Innovations Need Experiments and Many Iterations
In a Brooklyn, N.Y. middle school, three walls have been knocked down to create one giant classroom where four seventh grade math teachers circulate among 120 students. Four different learning areas are signified by shelving and different colored carpets and chairs. An airport style monitor just outside the door tells kids where to go.
The program, Teach to One, is designed to let each student learn at his or her own level, and master each skill before moving on to a next step. Tina Rosenberg, in her New York Times column “Fixes,” notes that kids who have missed an essential math skill or concept in an early grade are likely to keep falling further behind in successive grades, eventually joining a permanent math underclass of students who find math incomprehensible.
This classroom combines many learning methods and activities with a range of sophistication. . Some children work at computers, some use work sheets in groups, and some solve equations. The subjects include manipulating fractions and negative numbers, graphing expressions on a number line, and working out a multi-day probability project. Some worksheets show wrong answers and ask students to identify the mistakes that led to them.
At the end of each session, student take a short quiz testing their mastery of the subject, letting student and teacher know the successes and deficits of the moment. Rosenberg says the next step is the real innovation. Each student’s quiz is fed into an algorithm, which produces the next day’s lesson for that student based on individual mastery, and even on what has been shown to be the best learning modality for the student—such as learning best with games, or liking to learn alone. (Teachers get a preview and can override the computerized schedule if they think it necessary). The program identifies 77 math skills, and has a library of 12,000 lessons to teach them. Some lessons are created by staff, others bought from education companies.

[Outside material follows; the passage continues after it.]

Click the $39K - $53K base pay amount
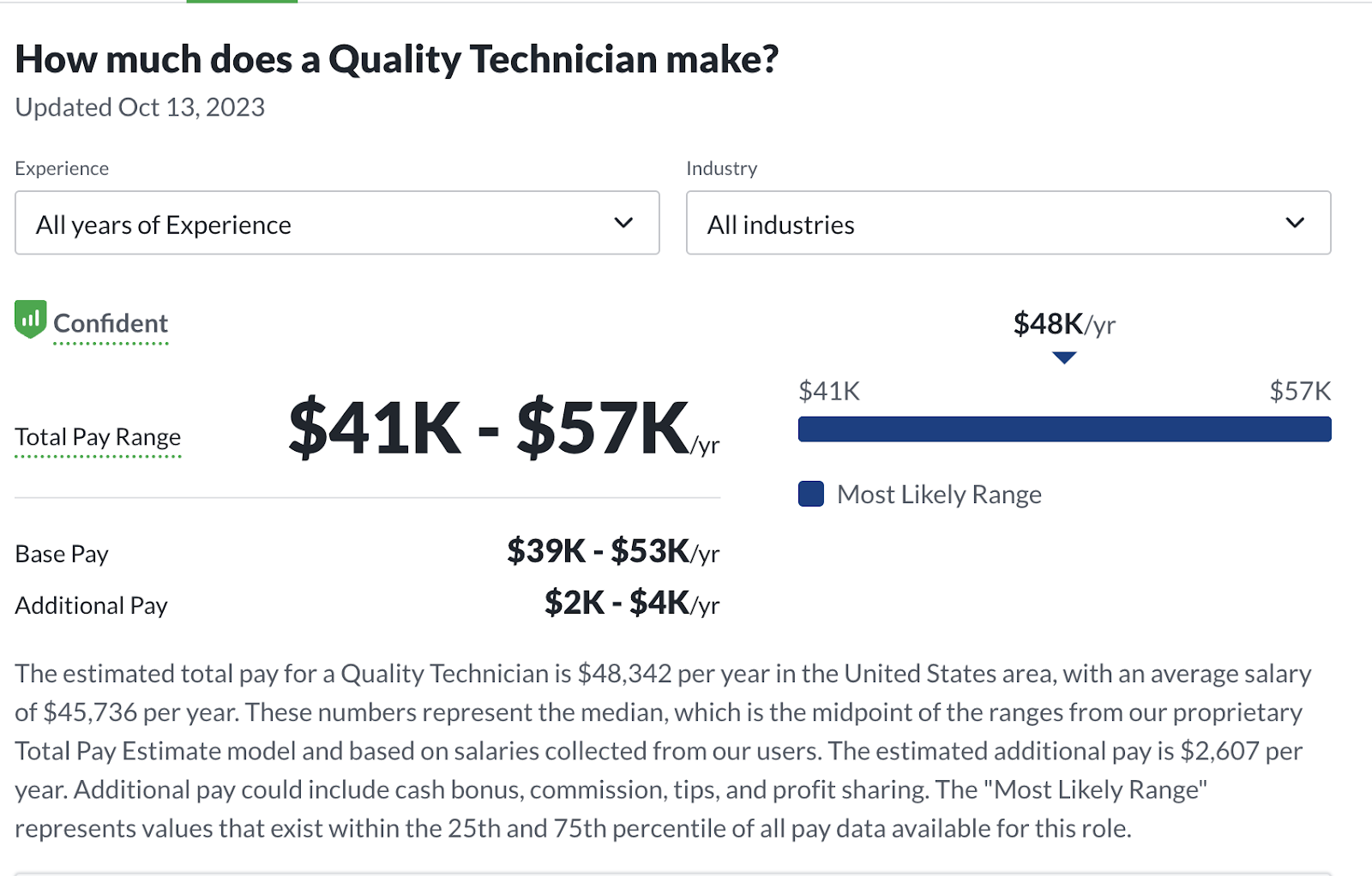Screen dimensions: 1372x876 [612, 552]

Teach to One evolved from School of One, a math teaching program created by Joel Rose, an education expert, and Chris Rush, an educational consultant, both of whom had worked for the New York City Department of Education. The two formed Classroom Innovation Partners, and Rosenberg reports the model is being used in 30 schools in New York, New Jersey, Washington DC, Georgia and North Carolina. Early results have been very promising some schools and less so in others. The initiative has not been without controversy.
New Classrooms funded a study by scholars at Teachers College of Columbia University, to measure results. In the first year, math progress for Teach for One kids was about at the national average. The New York Daily News blasted the program as a pricy reject, and it was expensive. One school spent $140,000 on computers for every child. Second year results were much more encouraging, with progress of the kids ranging from 47 percent to 60 percent above the national average.
In a thoughtful piece in Forbes, Michael Horn wrote that innovations are rarely instant successes. Instead, he said, they tend to require messy experimentation with many modifications and iterations. Further, Horn wrote, formative evaluation that measures grade level achievement doesn’t identify nuanced individual progress of youngsters who have come from behind and those who have soared. He suggests the second year improvements indicate that earlier gaps in math knowledge may have been filled during that first year. A middle school in Charlotte Mecklenburg reports with enthusiasm on its program. Rosenberg calls it a work in progress worthy of continued use and experimentation. “School of One takes comprehensive advantage of technology in ways that let teachers concentrate on teaching,” she said. “That’s worth getting right.”